No one voted on the raise — it comes automatically as part of a 1995 law that ties salaries to the U.S. Consumer Price Index. This year, the raise is 3.5%, going from $102,844 to $106,422.
That comes after a 7.8% bump last year.
The base salary for lawmakers is more than twice the average salary in the state, according to data from the Pennsylvania Center for Workforce Information and Analysis. And the latest raise comes as the state Senate prepares to take up the question of whether to give the first cost of living increase in more than 20 years to former state employees who retired before 2001.
Sen. Joe Pittman, R-Indiana County, the senate majority leader, said he is sympathetic to the plight of those who retired and he should be. Those retirees have watched the purchasing power of their pensions decrease thanks to the same inflation that has given lawmakers like Pittman big raises two years in a row.
The idea behind tying salary increases for elected officials to outside changes makes a lot of sense. It keeps lawmakers from being able to vote to pad their own wallets at the expense of the public at large.
But this latest raise comes as many Americans have seen far smaller pay increases — if they’ve gotten any at all. The Associated Press reported that the average Pennsylvania worker saw a 2% raise this year.

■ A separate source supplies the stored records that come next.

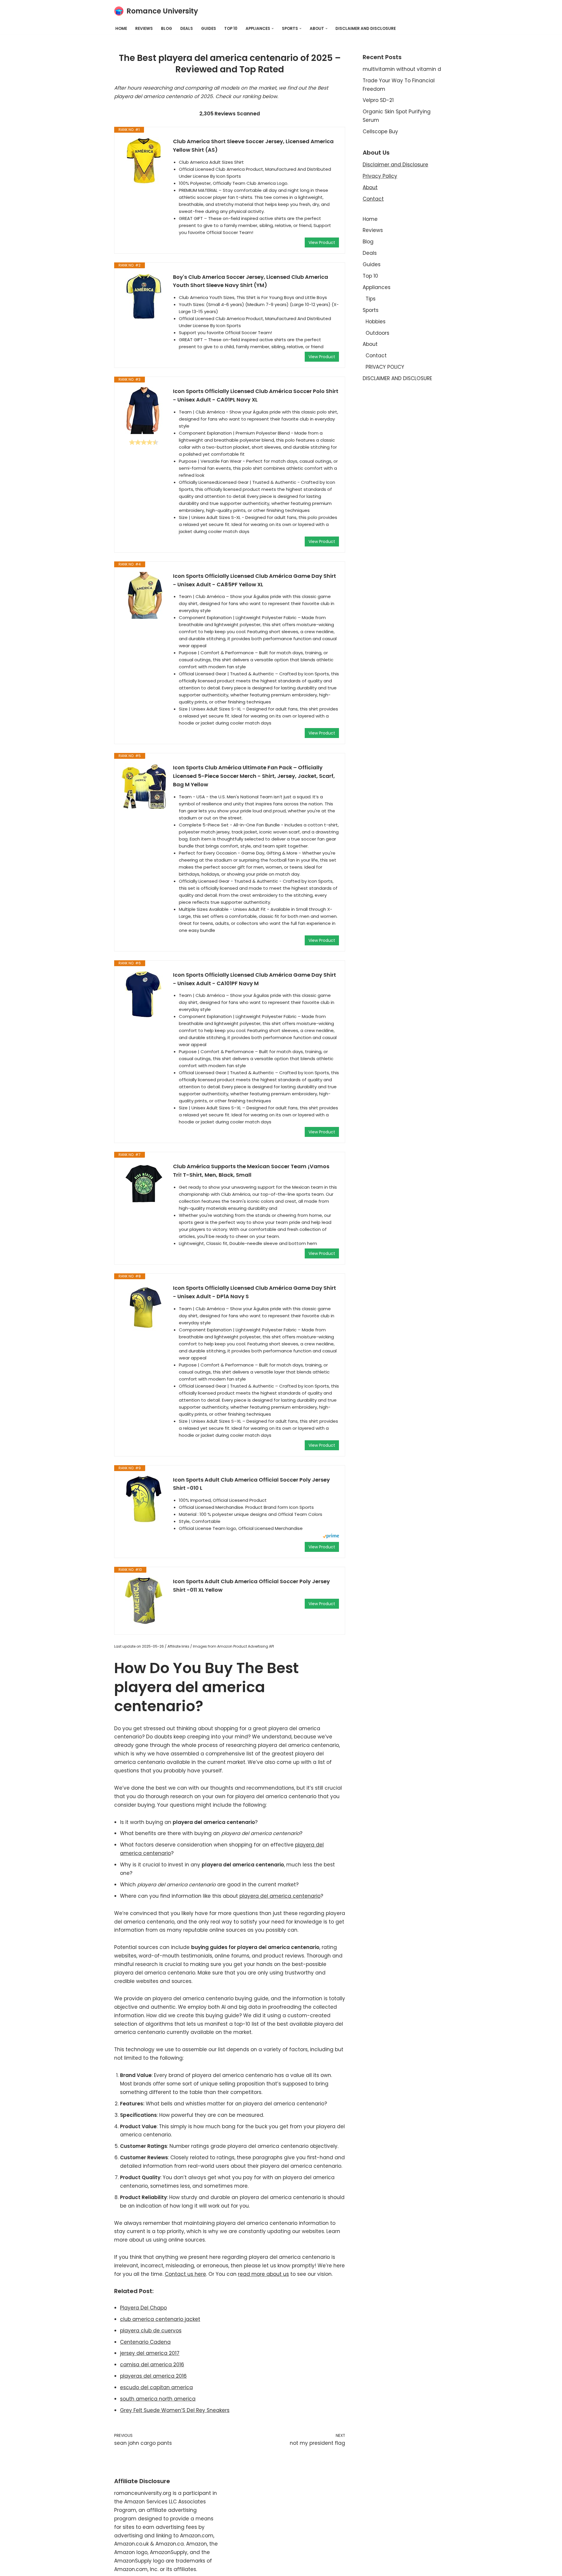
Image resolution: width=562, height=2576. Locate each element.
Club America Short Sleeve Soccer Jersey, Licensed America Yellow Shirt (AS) (253, 145)
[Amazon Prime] (331, 1537)
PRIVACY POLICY (385, 366)
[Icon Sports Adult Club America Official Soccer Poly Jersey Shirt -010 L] (143, 1499)
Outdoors (377, 332)
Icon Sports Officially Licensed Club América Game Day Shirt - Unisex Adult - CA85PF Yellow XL (254, 580)
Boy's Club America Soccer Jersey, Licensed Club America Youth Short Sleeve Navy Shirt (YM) (250, 281)
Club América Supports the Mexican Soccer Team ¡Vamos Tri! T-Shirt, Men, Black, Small (251, 1170)
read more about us (263, 2274)
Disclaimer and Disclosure (395, 164)
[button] (273, 29)
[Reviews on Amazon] (143, 442)
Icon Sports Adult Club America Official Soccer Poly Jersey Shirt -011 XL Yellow (251, 1585)
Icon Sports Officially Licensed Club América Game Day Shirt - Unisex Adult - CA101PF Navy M (254, 979)
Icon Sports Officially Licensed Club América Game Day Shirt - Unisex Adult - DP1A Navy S (254, 1292)
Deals (186, 28)
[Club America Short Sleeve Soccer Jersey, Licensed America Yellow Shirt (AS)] (143, 160)
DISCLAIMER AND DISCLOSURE (365, 28)
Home (121, 28)
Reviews (144, 28)
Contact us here (185, 2274)
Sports (370, 310)
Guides (208, 28)
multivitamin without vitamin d (402, 69)
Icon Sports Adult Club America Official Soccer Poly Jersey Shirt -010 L (251, 1484)
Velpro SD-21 (378, 100)
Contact (373, 198)
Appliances (376, 287)
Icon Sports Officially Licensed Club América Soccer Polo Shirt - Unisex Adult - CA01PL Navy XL (255, 395)
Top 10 (230, 28)
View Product (322, 242)
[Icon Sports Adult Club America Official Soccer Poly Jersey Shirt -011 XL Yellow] (143, 1600)
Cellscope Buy (380, 131)
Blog (166, 28)
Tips (371, 298)
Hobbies (375, 321)
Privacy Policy (380, 176)
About (370, 187)
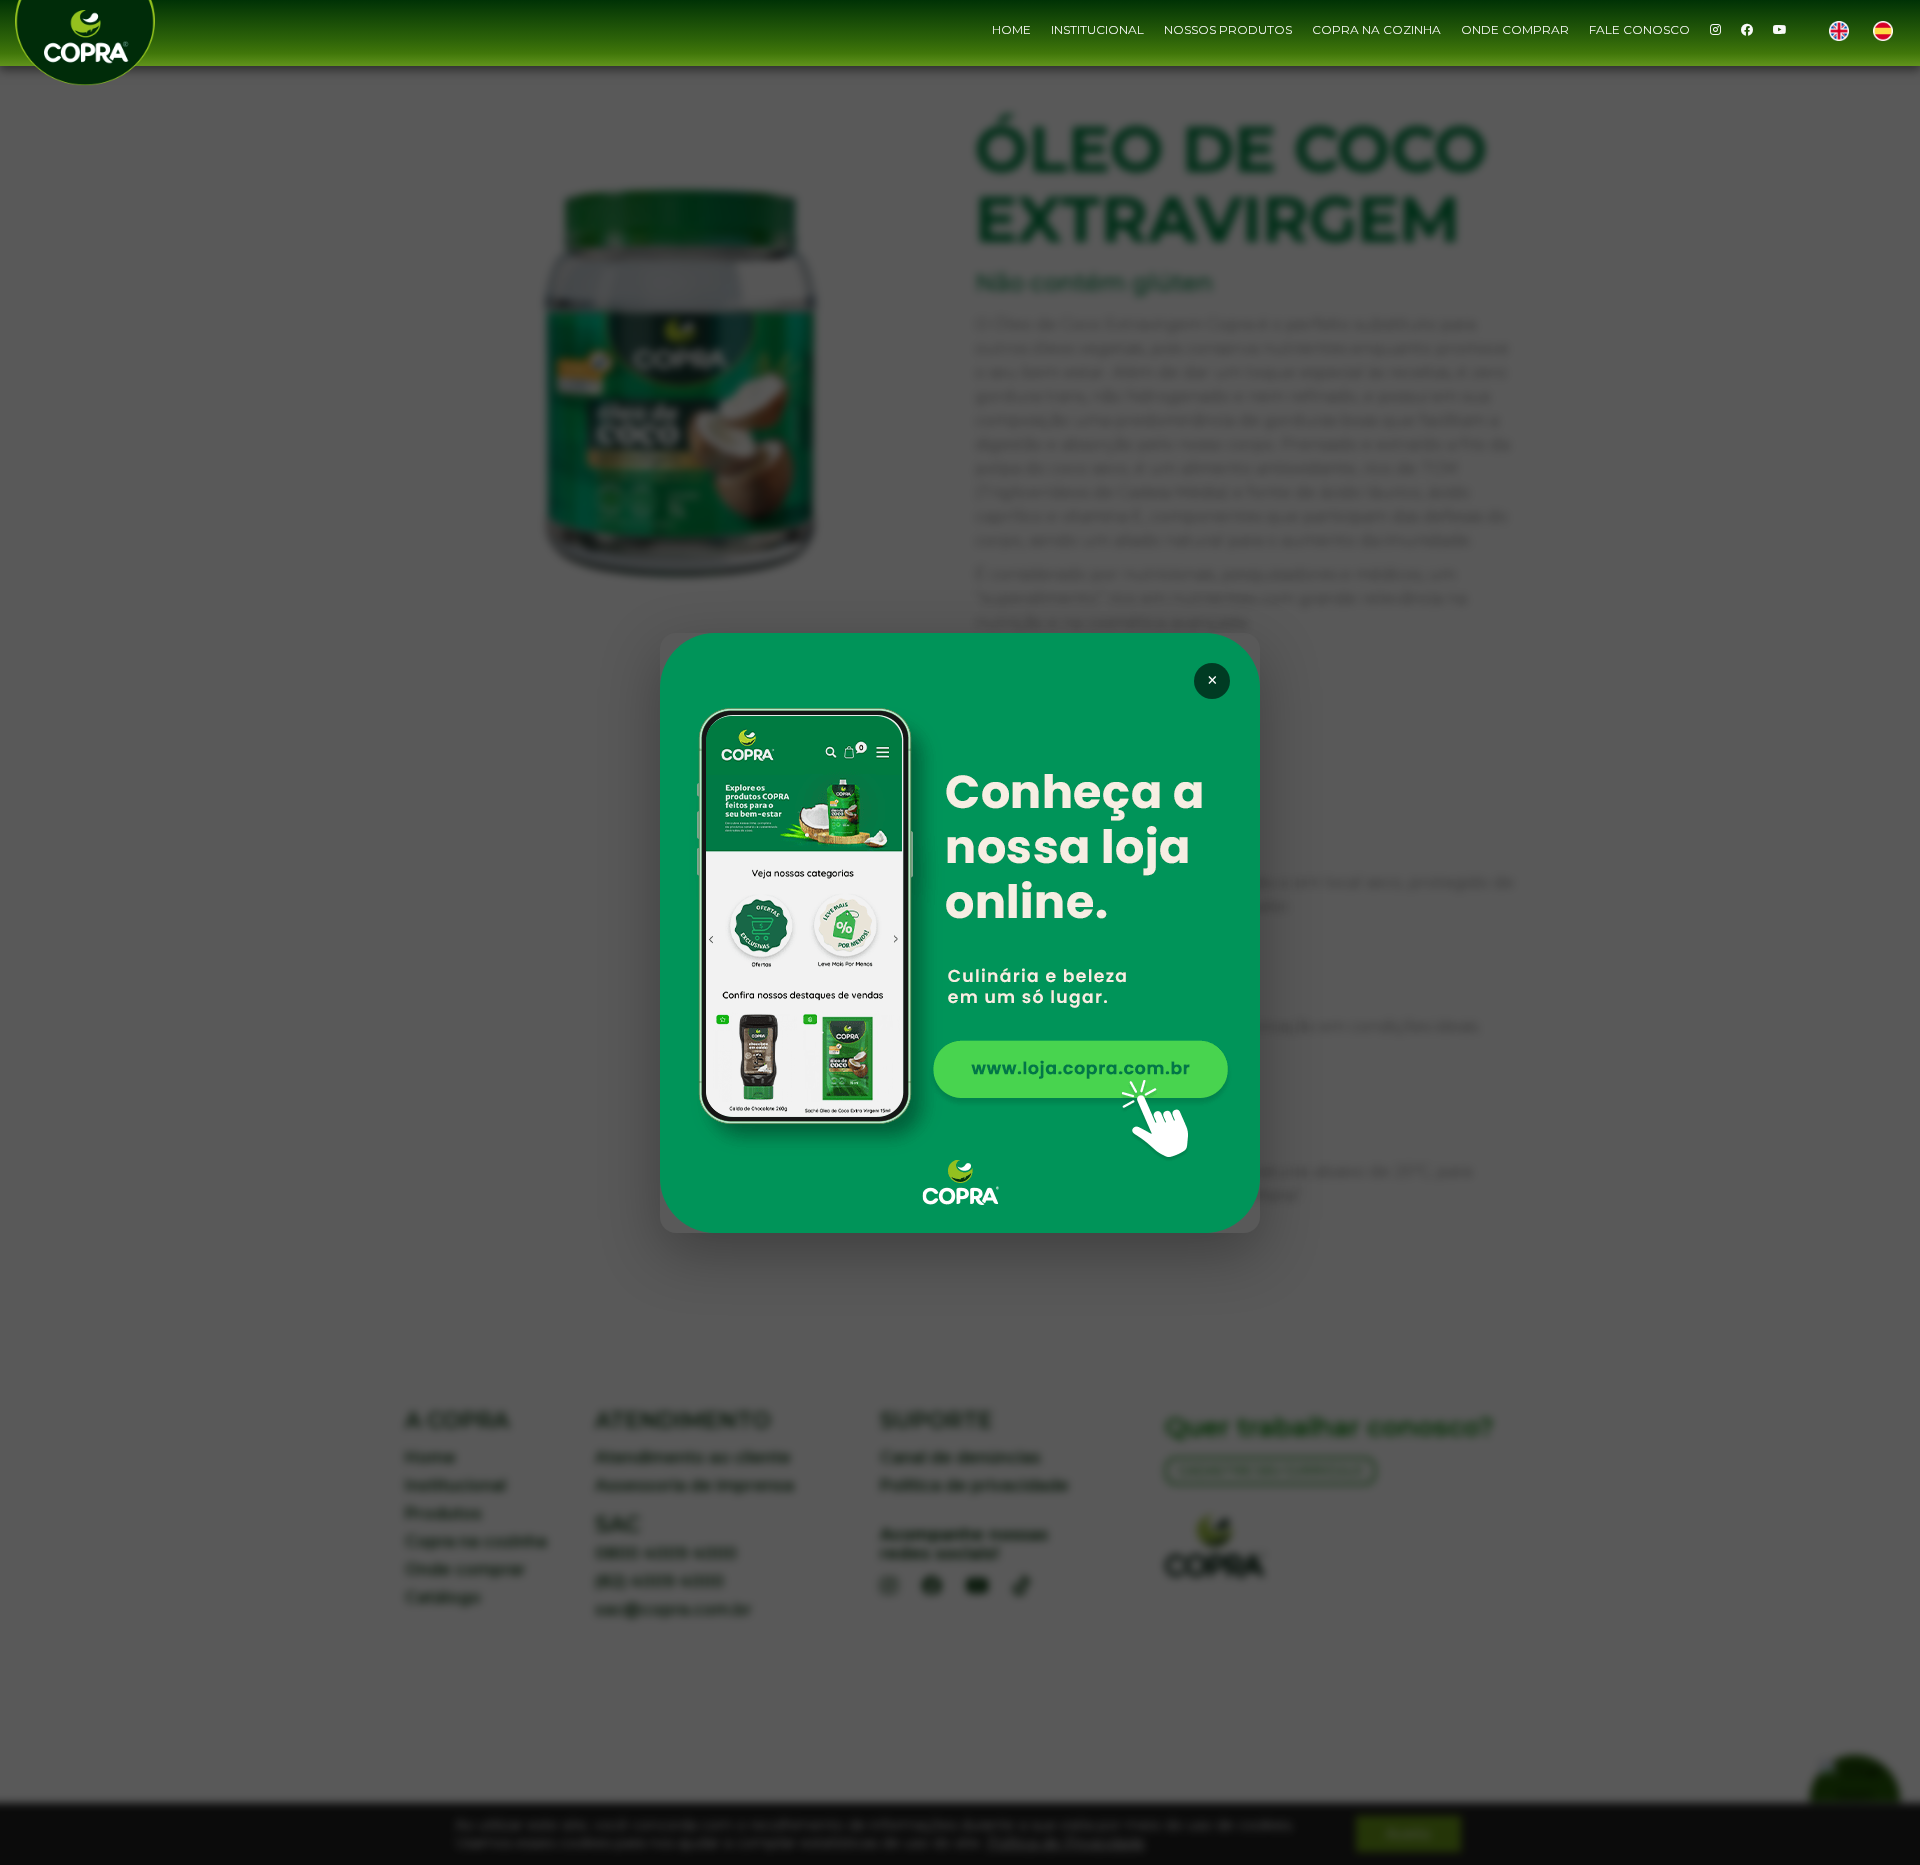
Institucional (1097, 29)
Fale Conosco (1639, 29)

And the raise comes in a year where the House and Senate failed to agree on a budget until months after the statutory deadline and, after that, failed repeatedly to act on a common sense proposal to move up the 2024 Primary Election so it wouldn’t interfere with Passover.
Perhaps, in addition to the law that automatically increases salaries, it’s time to consider a version of the 27th amendment to the U.S. Constitution, which prevents lawmaker salaries from increasing until after an election.
No matter what, one thing is clear: Continuing a system that gives lawmakers raises regardless of performance or the state’s financial position is a bad idea.